Alysson Mascaro sempre colaborou de maneira gratuita, generosa e constante com o grupo de pesquisa Educação e Direito na Sociedade Brasileira Contemporânea, vinculado à Universidade Federal de São Carlos, coordenado por um dos subscritores deste texto e do qual alguns somos integrantes. Suas contribuições foram sempre substanciais e fundamentais, permitindo-nos avançar significativamente nas investigações no campo da filosofia e da sociologia do direito; como quando, por exemplo, participou dos debates sobre os rumos da Constituição brasileira, realizados em encontros acadêmicos e públicos promovidos pela UFSCar no Teatro Florestan Fernandes.

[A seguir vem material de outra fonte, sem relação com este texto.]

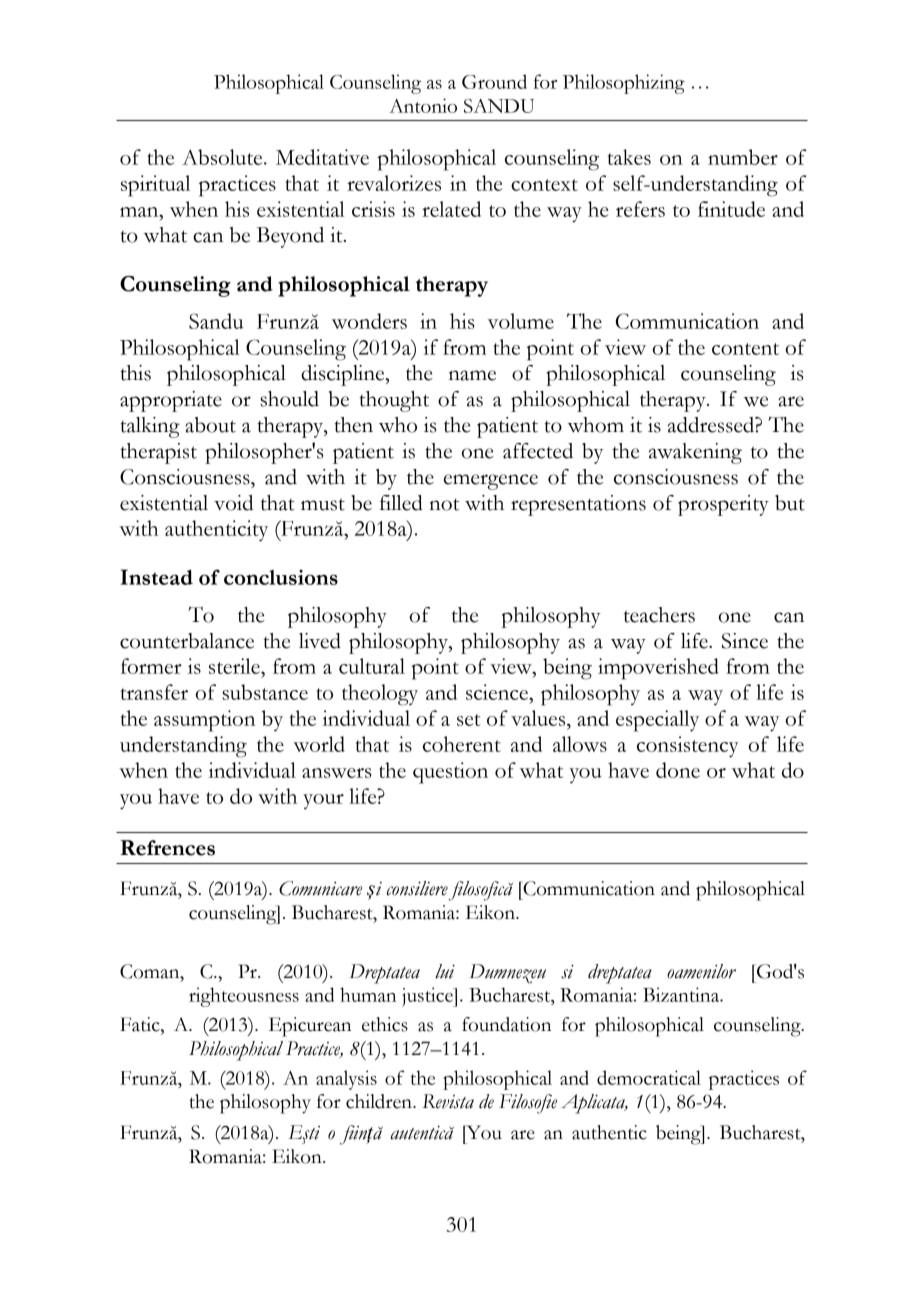 This document has height=1308, width=924. What do you see at coordinates (323, 801) in the document?
I see `your` at bounding box center [323, 801].
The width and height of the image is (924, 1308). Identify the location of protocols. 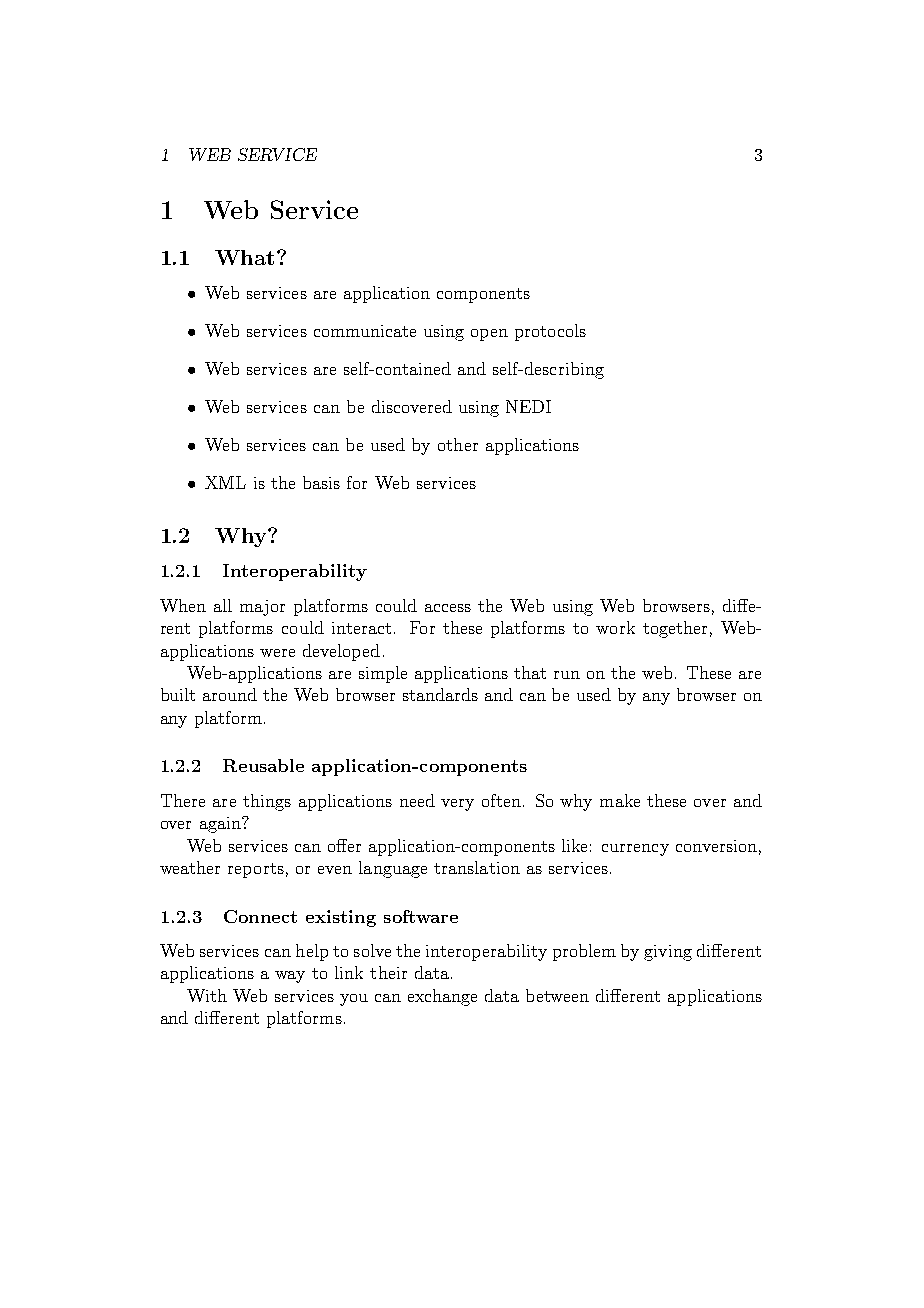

Suas obras ganharam traduções em incontáveis idiomas e Mascaro é um luminar em ascensão no seu campo não apenas no Brasil, mas, há muito, já além de nossas fronteiras. Claro que ele incomoda. Pois que esse incômodo saudável, que nos estimula a superar nossos limites, se sobreponha à miudeza dos ressentimentos que compreensivelmente se desenvolvem em situações dessa natureza. E que a justiça, os direitos fundamentais e o devido processo legal possam, enfim, ter lugar nesse cenário em que o Estado de Direito às vezes parece tirar férias.